2.2 Outcome and exposure factor

The primary outcome of this study was OA diagnosis. To assess OA, individuals aged 20 years and older were asked two specific questions about their arthritis status (19). The first question was, “Has a doctor or other healthcare professional ever told you that you have arthritis?” Those who answered “yes” were then asked, “What type of arthritis was it?” Participants identifying their condition as “Osteoarthritis or degenerative arthritis” were categorized as having OA. The self-reported “definite” OA aligns with clinical diagnoses in up to 81% of cases, indicating a high level of accuracy in self-reported diagnoses (20).

In this analysis, the VAI served as the main exposure variable. VAI was calculated using sex-specific formulas according to previously reported equations (21): for men, the equation was waist circumference/[39.68 + (1.88 × BMI)] × (triglycerides/1.03) × (1.31/HDL-C); for women, the formula was waist circumference/[36.58 + (1.89 × BMI)] × (triglycerides/0.81) × (1.52/HDL-C), where both TG and HDL levels are expressed in mmol/L (22). The participants were divided into tertiles based on their VAI values for further statistical analyses.

2.3 Selection of covariates

During the home interviews, the NHANES staff gathered data through questionnaires that covered various participant characteristics, including age, sex, race/ethnicity, education, marital status, family income, smoking habits, alcohol consumption, sleep disorders, and the presence of diabetes. Race/ethnicity was categorized as non-Hispanic White, non-Hispanic Black, Mexican American, and other ethnic groups. Education levels were grouped as less than high school, high school or equivalent, and greater than high school. Family income was classified based on the poverty income ratio (PIR) into low (< 1.30), middle (1.30y income was clas (≥ 3.50) income brackets. Alcohol intake was categorized by whether participants consumed ≥ 4 drinks per day, whereas smoking status was categorized as former, current, or never.

As part of the laboratory examinations during the 2011–2018 NHANES cycles, blood samples were collected following stringent protocols for analysis. At baseline, the following biomarkers were measured: alanine aminotransferase (ALT), aspartate aminotransferase (AST), alkaline phosphatase (ALP), blood urea nitrogen (BUN), total calcium, total cholesterol (TC), serum glucose, and serum uric acid (SUA).

2.4 Statistical analyses

To analyze the NHANES dataset, incorporation of sampling weights and design variables is essential because failure to do so may result in biased estimates and inflated significance levels.
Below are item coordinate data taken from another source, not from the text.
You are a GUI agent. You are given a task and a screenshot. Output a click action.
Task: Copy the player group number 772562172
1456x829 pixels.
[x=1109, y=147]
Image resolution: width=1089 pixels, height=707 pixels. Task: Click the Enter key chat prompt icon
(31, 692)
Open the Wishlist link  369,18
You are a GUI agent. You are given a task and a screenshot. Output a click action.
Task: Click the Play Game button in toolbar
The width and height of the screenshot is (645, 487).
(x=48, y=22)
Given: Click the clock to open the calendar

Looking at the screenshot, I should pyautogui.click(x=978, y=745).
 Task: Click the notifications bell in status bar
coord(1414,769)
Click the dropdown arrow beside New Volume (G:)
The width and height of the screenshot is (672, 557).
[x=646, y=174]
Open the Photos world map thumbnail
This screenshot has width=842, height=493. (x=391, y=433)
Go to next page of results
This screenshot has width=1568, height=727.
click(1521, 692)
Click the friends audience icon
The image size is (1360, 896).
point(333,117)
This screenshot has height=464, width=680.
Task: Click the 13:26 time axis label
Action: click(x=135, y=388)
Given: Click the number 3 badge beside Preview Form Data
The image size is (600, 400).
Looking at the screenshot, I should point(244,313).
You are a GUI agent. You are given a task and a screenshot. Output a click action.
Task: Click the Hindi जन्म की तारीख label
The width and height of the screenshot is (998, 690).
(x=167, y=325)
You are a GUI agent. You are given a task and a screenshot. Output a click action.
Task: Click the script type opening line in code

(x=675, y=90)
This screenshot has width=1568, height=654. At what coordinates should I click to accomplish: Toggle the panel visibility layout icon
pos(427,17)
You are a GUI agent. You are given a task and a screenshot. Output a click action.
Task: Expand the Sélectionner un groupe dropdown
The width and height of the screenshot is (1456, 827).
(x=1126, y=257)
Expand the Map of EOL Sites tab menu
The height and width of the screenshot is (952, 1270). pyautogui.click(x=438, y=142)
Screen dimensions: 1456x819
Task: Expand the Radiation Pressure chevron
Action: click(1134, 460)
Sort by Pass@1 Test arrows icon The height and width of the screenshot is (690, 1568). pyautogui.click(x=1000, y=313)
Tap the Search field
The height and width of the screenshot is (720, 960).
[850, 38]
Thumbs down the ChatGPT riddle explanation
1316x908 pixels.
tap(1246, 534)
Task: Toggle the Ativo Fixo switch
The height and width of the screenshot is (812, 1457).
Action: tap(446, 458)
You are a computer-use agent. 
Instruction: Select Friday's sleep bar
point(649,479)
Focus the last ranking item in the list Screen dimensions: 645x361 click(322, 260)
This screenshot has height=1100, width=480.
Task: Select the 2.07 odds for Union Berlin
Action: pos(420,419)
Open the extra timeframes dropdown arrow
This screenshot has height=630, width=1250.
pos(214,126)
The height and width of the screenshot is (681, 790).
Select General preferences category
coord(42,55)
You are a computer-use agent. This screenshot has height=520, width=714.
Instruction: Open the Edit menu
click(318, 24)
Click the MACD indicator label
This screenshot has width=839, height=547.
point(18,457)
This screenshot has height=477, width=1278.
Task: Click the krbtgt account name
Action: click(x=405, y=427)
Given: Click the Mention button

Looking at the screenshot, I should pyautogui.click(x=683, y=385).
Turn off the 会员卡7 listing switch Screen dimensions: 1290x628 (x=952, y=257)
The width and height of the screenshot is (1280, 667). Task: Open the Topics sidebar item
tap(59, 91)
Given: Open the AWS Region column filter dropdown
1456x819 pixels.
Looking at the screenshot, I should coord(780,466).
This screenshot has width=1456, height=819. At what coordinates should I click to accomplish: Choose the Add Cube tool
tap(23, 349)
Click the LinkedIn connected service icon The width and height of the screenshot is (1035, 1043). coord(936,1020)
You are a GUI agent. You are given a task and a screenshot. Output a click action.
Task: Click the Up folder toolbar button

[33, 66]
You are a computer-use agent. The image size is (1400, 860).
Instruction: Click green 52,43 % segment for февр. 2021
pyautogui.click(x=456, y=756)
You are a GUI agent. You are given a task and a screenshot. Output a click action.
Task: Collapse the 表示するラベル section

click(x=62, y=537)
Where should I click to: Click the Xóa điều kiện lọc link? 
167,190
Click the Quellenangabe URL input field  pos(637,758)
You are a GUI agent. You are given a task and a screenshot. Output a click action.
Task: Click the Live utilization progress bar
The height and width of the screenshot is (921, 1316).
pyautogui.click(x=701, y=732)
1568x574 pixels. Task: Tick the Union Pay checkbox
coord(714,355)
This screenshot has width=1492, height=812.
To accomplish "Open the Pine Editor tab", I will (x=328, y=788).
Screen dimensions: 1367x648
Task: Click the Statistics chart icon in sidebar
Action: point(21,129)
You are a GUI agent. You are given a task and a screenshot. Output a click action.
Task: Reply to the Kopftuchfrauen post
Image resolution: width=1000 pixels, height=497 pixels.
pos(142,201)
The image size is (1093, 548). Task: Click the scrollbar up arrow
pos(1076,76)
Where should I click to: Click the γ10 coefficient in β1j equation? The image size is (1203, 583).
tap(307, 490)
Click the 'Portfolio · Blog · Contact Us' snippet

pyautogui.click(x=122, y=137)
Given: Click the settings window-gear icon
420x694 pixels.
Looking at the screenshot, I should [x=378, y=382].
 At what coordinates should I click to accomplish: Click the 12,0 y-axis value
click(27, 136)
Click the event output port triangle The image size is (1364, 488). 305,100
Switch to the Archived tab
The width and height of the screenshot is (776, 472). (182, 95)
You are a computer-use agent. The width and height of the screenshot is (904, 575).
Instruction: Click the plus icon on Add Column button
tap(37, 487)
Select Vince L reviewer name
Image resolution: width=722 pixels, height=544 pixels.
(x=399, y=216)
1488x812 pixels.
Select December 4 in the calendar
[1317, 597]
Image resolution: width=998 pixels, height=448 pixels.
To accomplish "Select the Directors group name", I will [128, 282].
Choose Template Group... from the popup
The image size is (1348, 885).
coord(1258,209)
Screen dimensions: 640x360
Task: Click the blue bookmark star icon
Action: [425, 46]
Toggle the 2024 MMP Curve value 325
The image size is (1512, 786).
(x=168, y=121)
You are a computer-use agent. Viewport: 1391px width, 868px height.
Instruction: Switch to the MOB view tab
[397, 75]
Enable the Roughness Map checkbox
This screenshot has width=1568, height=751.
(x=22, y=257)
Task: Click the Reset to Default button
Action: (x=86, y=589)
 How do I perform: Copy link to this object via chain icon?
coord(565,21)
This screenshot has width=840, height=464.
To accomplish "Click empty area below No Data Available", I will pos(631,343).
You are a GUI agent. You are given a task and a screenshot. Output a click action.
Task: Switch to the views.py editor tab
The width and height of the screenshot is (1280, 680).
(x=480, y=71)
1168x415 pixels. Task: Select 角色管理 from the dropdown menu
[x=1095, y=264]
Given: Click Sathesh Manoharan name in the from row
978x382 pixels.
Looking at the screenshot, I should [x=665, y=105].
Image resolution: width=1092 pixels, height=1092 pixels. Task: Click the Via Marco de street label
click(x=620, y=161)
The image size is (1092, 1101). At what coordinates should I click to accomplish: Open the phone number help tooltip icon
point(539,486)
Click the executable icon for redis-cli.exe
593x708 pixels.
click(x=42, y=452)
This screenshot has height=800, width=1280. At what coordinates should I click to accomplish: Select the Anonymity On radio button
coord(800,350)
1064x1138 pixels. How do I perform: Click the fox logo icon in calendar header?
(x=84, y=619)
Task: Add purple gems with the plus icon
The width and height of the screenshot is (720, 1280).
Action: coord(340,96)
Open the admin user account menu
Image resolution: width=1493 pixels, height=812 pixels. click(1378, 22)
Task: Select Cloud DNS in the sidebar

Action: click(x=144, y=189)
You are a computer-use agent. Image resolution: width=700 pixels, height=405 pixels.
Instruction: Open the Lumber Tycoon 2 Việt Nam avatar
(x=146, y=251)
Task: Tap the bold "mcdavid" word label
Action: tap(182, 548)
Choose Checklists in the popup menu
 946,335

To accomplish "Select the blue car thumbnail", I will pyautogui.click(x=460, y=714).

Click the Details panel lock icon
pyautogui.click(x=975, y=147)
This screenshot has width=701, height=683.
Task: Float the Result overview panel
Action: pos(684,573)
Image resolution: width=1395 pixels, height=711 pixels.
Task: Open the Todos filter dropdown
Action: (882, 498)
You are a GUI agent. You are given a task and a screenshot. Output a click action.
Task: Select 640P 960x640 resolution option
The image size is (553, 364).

Therefore, our analysis followed NHANES guidelines by employing a complex sampling design and applying the appropriate sampling weights. The data used in this study were obtained from home interviews and a Mobile Examination Center (MEC) during the NHANES survey. In accordance with the NHANES guidelines on survey sample weights, the MEC weights were used in this analysis, with 2011–2018 weights calculated as 1/4 of the 2-year MEC weight (23).

Continuous variables with a normal distribution were expressed as the mean ± standard deviation (SD), whereas categorical variables were presented as frequencies and percentages. Categorical variables were analyzed using the chi-square test and normally distributed continuous variables were analyzed using one-way ANOVA of variance to compare the differences between the different VAI groups.

To assess the effect of VAI on OA, binary logistic regression models were applied to calculate odds ratios (OR) and 95% confidence intervals (CI), while adjusting for relevant covariates. The VAI was treated as both a continuous and a categorical variable with three levels. Covariate selection has been described in the existing literature (24). Three regression models were used: Model 1 was unadjusted; Model 2 was adjusted for age, sex, race, education, marital status, PIR, smoking status, alcohol intake, moderate recreational activity, sleep disturbances, and diabetes; and Model 3 was additionally adjusted for ALT, AST, ALP, BUN, total calcium, TC, glucose, and SUA levels.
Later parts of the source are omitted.